Author(s): Sofia Markoula | Dimitrios Chatzistefanidis | Spyridon Konitsiotis | Athanassios P. Kyritsis

Journal: Clinics and Practice
ISSN 2039-7275

Volume: 2;
Issue: 1;
Start page: e7;
Date: 2012;
Original page

Keywords: encephalitis | psychosis | Limbic system.

Limbic encephalitis (LE) is rare, presents with memory impairment, seizures and behavioral disorder. We present a 44-year-old female with an agitation-depressive disorder associated with delusions and hallucinations, admitted to our hospital with the diagnosis of psychosis.
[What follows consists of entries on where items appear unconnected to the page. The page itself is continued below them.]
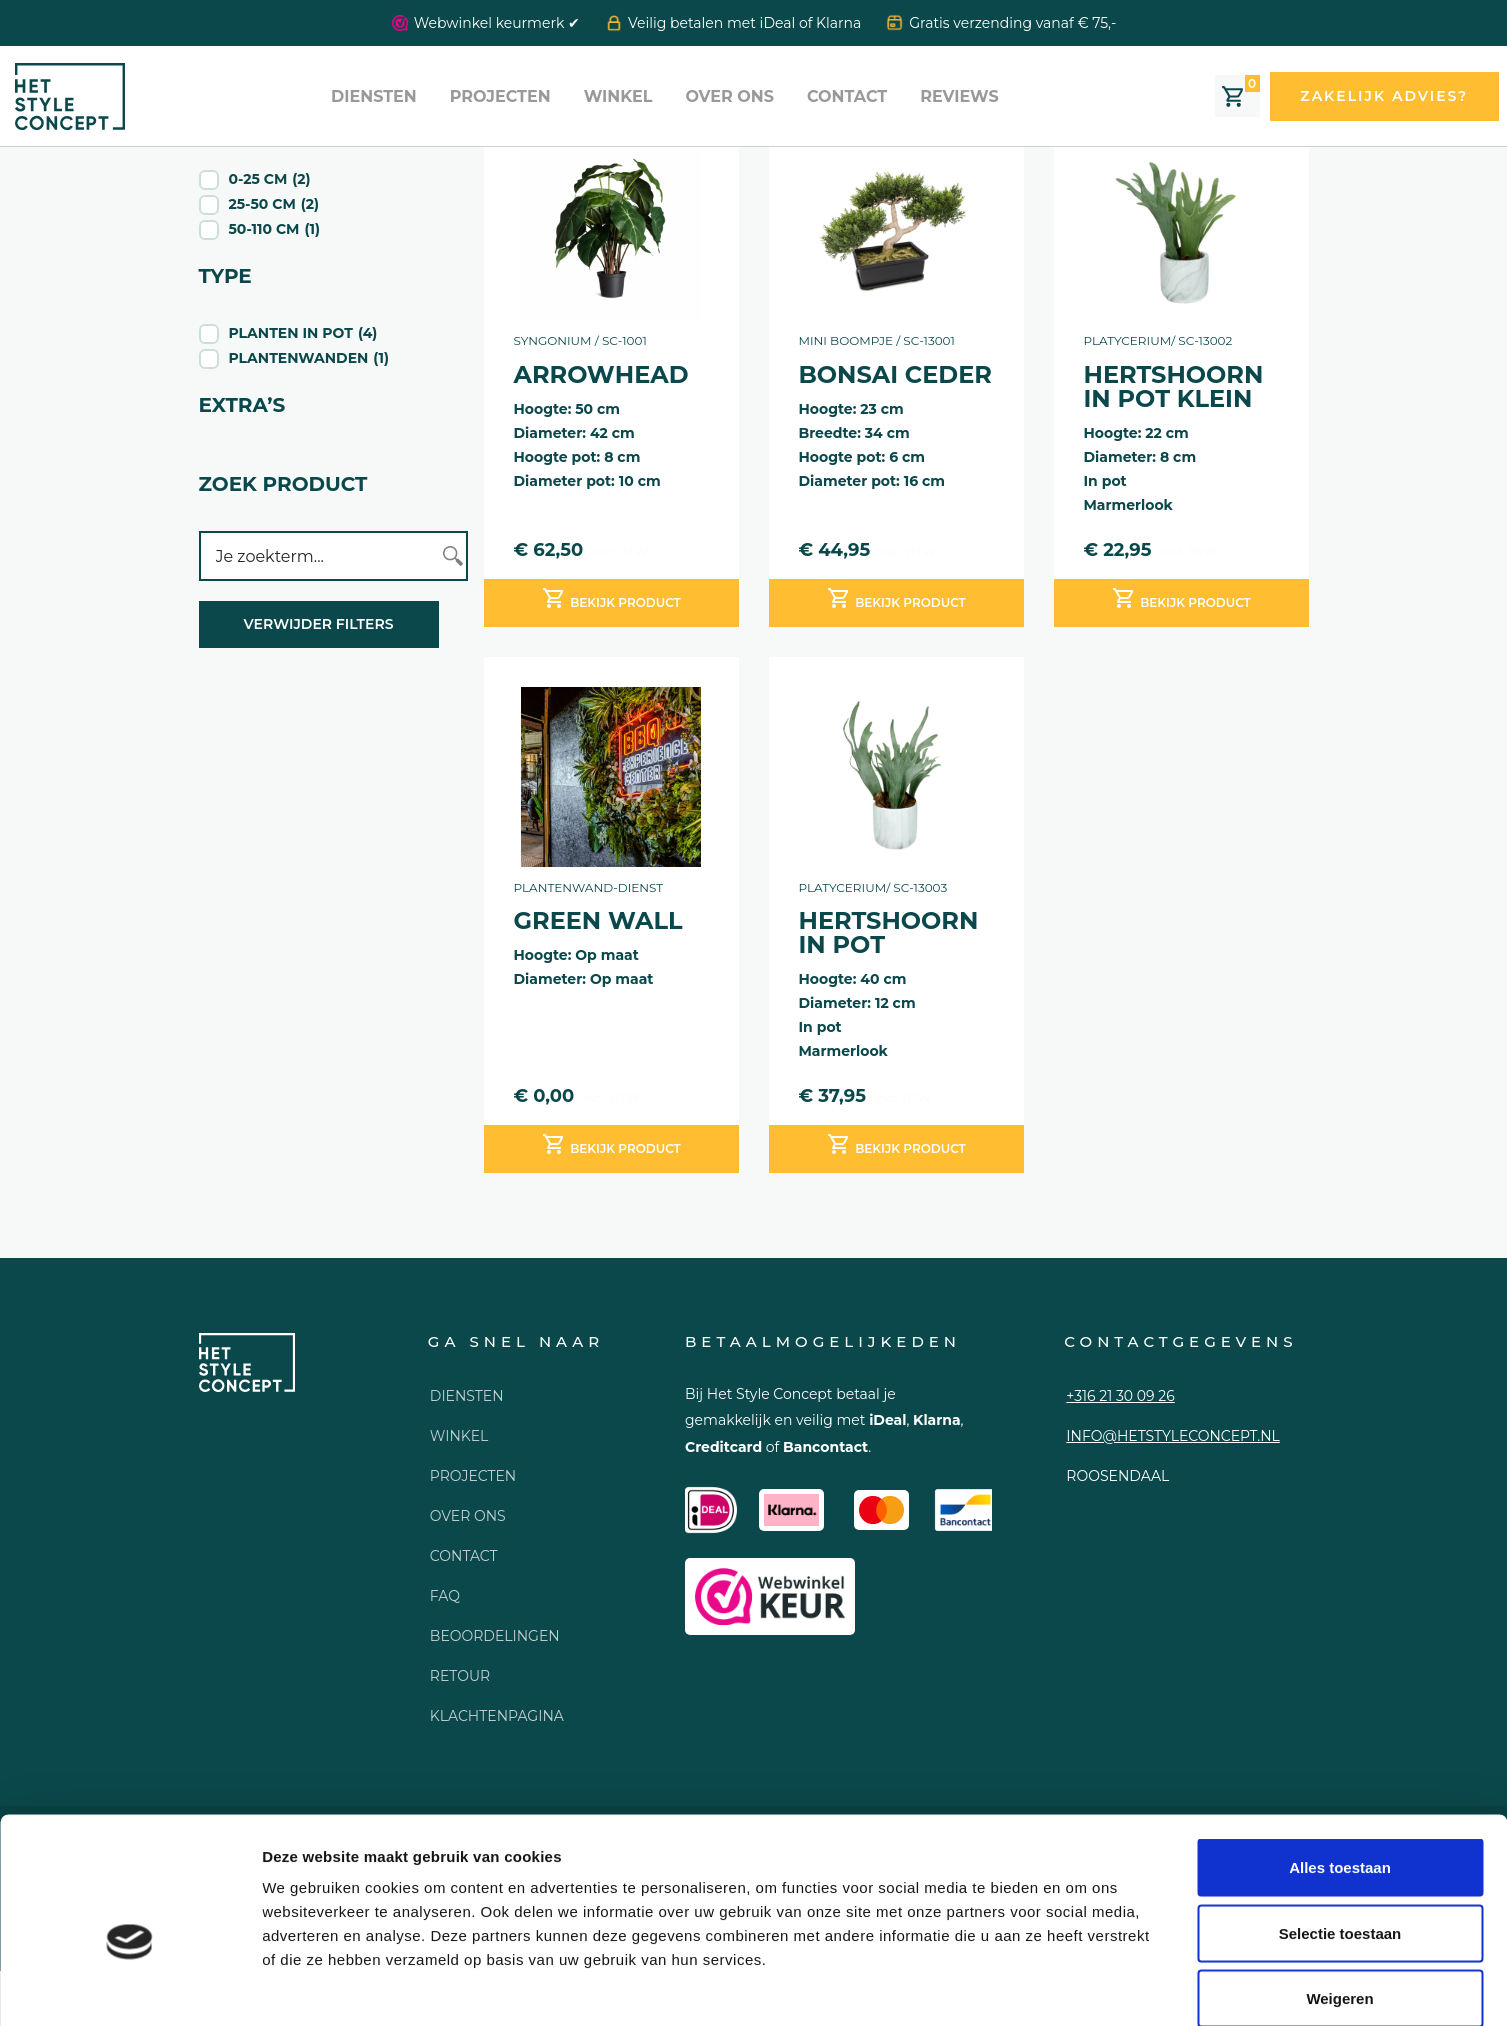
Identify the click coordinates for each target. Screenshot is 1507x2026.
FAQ (445, 1596)
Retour (460, 1676)
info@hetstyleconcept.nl (1172, 1436)
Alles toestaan (1340, 1763)
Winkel (618, 96)
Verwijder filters (319, 624)
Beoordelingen (495, 1636)
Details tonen (1080, 1986)
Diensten (374, 96)
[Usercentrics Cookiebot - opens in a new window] (129, 1987)
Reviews (959, 96)
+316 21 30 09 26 (1120, 1396)
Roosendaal (1117, 1476)
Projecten (500, 96)
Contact (847, 96)
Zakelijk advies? (1384, 96)
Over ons (729, 96)
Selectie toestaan (1340, 1829)
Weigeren (1339, 1894)
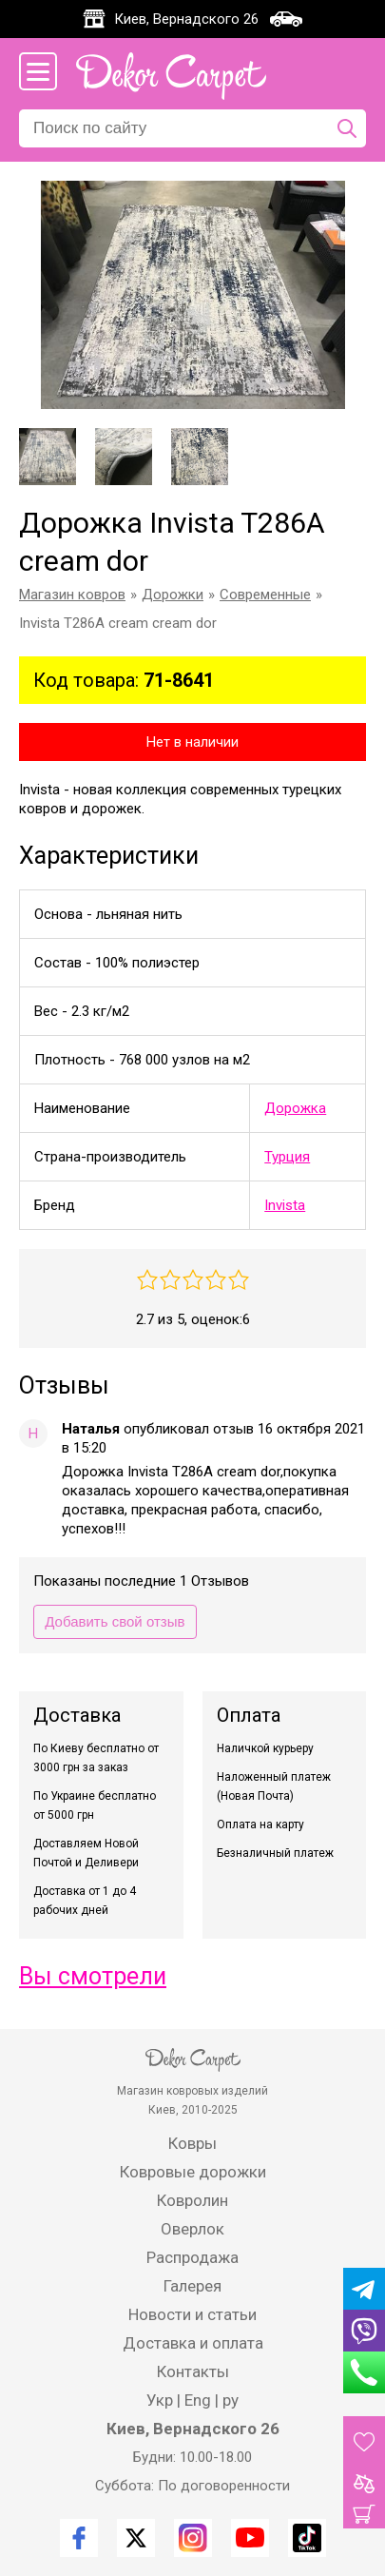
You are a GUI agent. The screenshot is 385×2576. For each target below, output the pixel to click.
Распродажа (192, 2257)
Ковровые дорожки (193, 2171)
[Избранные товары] (364, 2442)
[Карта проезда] (286, 19)
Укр (159, 2400)
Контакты (193, 2371)
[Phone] (364, 2372)
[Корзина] (364, 2514)
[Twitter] (136, 2538)
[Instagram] (193, 2538)
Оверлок (192, 2228)
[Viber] (364, 2331)
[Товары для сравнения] (364, 2484)
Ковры (192, 2143)
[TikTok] (307, 2538)
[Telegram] (364, 2289)
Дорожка (295, 1108)
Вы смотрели (92, 1976)
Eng (197, 2400)
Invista (284, 1205)
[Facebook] (79, 2538)
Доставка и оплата (193, 2342)
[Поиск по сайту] (346, 128)
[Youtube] (250, 2538)
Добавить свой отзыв (114, 1621)
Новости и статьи (192, 2314)
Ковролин (192, 2200)
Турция (287, 1156)
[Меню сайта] (38, 71)
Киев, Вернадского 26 (186, 19)
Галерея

A computed tomography (CT) scan of the brain and lumbar puncture on admission were normal. Because of clinical deterioration and addition of seizures in the clinical picture, further workup with serum and repeat cerebrospinal fluid studies, magnetic resonance imaging (MRI), and electroencephalogram disclosed a lesion in the left medial temporal lobe consistent with LE. The patient was treated symptomatically with antidepressive, antipsychotic and anticonvulsant drugs. Aggressive diagnostic tests for the presence of an occult cancer were negative. An 8-year follow up has not revealed a tumor to support a paraneoplasmatic origin of LE. This case, initially diagnosed and treated as psychosis, is a case of non-paraneoplasmatic, non-infective LE, probably caused by an autoimmune mechanism.